We've all heard of 9-1-1, the single number to reach emergency services which began way back in 1968. But did you know that other countries use 1-1-2, 9-9-9 and a host of other numbers to reach various services. For example, Brazil uses 1-9-0 to reach the police, 1-9-2 to contact medical services and 1-9-4 to find the fire department, and a handful of other sequences for more specialized services. That would be too much for me to remember, particularly in an emergency situation.
You also likely familiar with 4-1-1, the short-cut to reach directory services, which can add a significant amount to your monthly phone bill if you're particularly lazy or forgetful. But did you know that free alternatives exist? Jingle Network's 1-800-FREE-411, Microsoft's 1-800-BING-411 and Verizon's 1-800-THE-INFO are provided free of charge, although some are advertising supported. On the plus side, driving directions, sports, weather and other features may be available.

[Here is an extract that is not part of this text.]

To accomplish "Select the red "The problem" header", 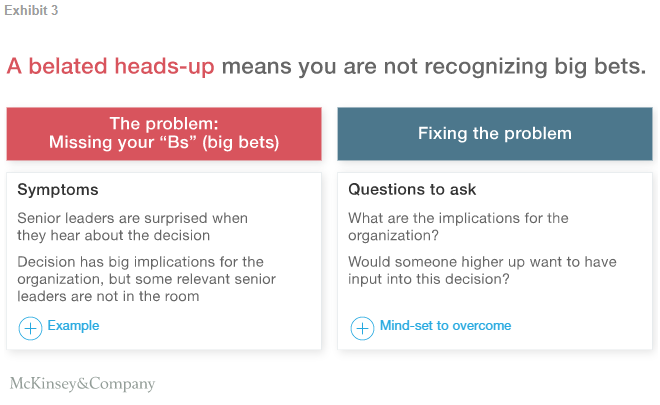I will (x=164, y=133).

You won't talk to a human being, but with the recent advances in speech recognition, the computer is most likely going to get your request correct more often than not.

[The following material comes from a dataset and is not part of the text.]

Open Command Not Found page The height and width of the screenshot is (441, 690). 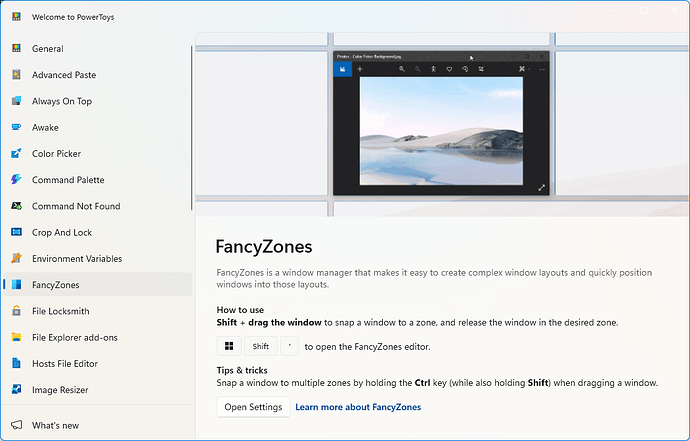point(75,206)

Now to the services you may not be familiar with, mostly depending on what part of the country you live.
2-1-1 is reserved for community services such as affordable housing, homelessness, drug and alcohol programs and suicide prevention. Many of these 2-1-1 services are run by a local United Way agency, as they are in the Dayton, Ohio area. They also have a web site and a toll-free number to reach agencies when outside the local 2-1-1 dialling area. More information on their service, HelpLink, is at www.dayton-unitedway.org/help.php.

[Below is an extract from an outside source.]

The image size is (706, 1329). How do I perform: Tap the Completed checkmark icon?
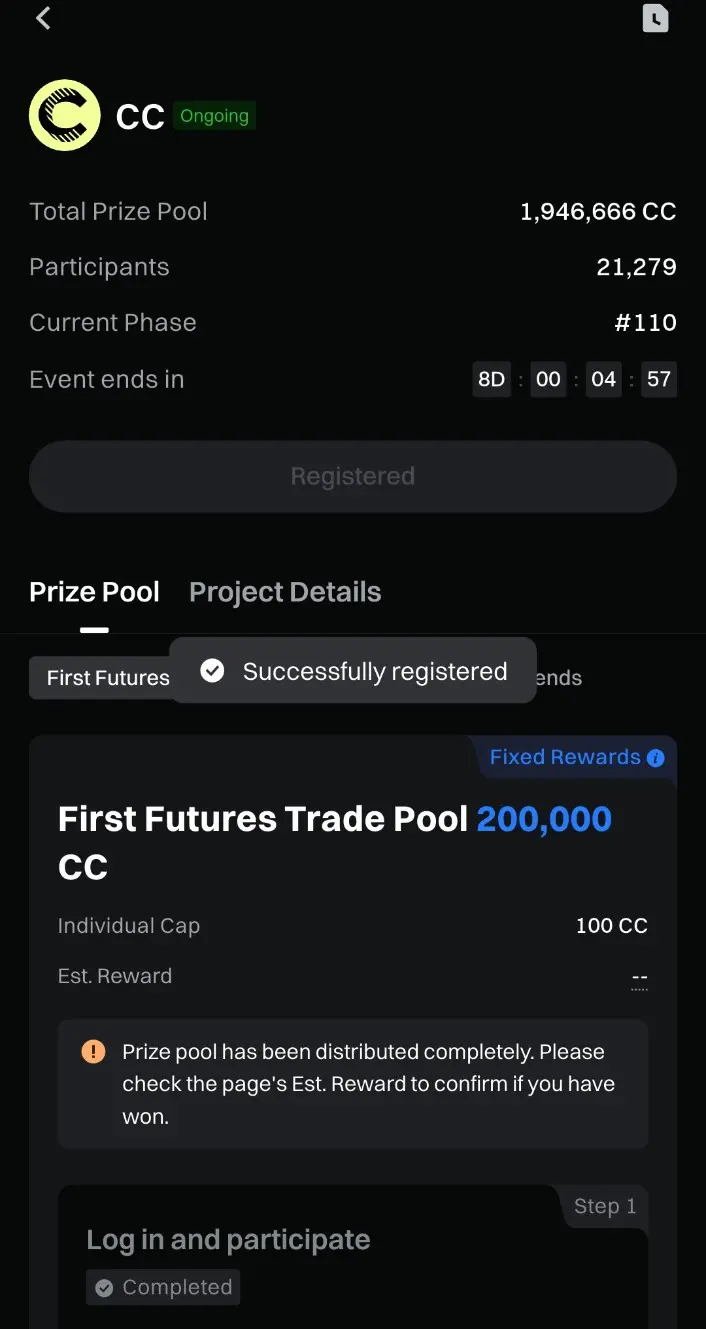(104, 1288)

3-1-1 is the non-emergency version of 9-1-1, but is available in only a couple dozen, large metropolitan areas. Its purpose is to easily connect residents to city services and information. Columbus is the only city in Ohio currently with 3-1-1 service, including their web site at 311.columbus.gov. Examples of the many services offered include requesting a bulk trash pickup, reporting issues with street lights or pot holes, reporting an abandoned car or complaining about a barking dog.
5-1-1 gets you connected to traffic information and covers a large percentage of the United States, and a coverage map can be found at www.fhwa.dot.gov/trafficinfo/511.htm. The only service available in Ohio serves the Cincinnati/Northern Kentucky region with an effort called ARTISMIS, which stands for "The Advanced Regional Traffic Interactive Management & Information System". More information on the services offered are located at www.artimis.org. You can also try out the service for yourself by dialling 1-513-333-3333.
7-1-1 is the Telephone Relay Service and is provided nationwide for the Deaf and Hard of Hearing with more details provided at 711service.com.
6-1-1 is used to contact your phone provider. The informational web site, www.dial611.com, provides more information. Most locations should have this service, and it should be free
8-1-1 is the nationwide "call before you dig" number, which seeks to protect our underground infrastructure. Its web site is www.call811.com.
A summary chart of all N-1-1 numbers is available at www.nanpa.com/number_resource_info/n11_codes.html.